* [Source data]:
══════════════════════════════
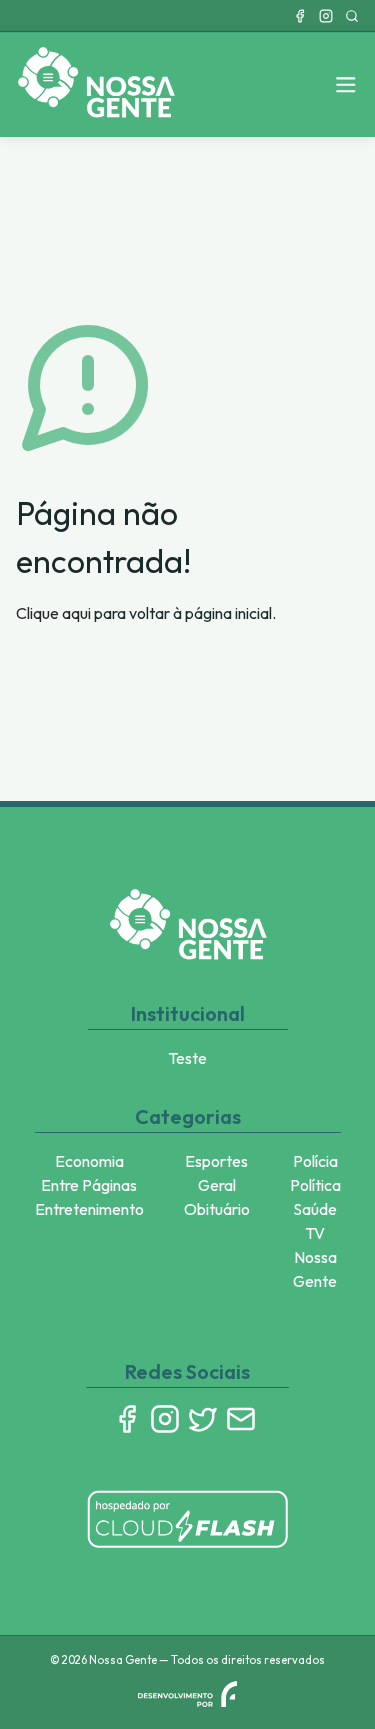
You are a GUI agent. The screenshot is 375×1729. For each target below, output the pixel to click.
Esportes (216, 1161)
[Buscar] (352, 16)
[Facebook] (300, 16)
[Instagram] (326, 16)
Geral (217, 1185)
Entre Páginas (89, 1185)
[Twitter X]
══════════════════════════════
* [ABOUT THIS EXERCISE]: Print only the lines from the one with "Esportes (216, 1161)" to the end of the records, both included.

* [TASK ANSWER]:
Esportes (216, 1161)
[Buscar] (352, 16)
[Facebook] (300, 16)
[Instagram] (326, 16)
Geral (217, 1185)
Entre Páginas (89, 1185)
[Twitter X]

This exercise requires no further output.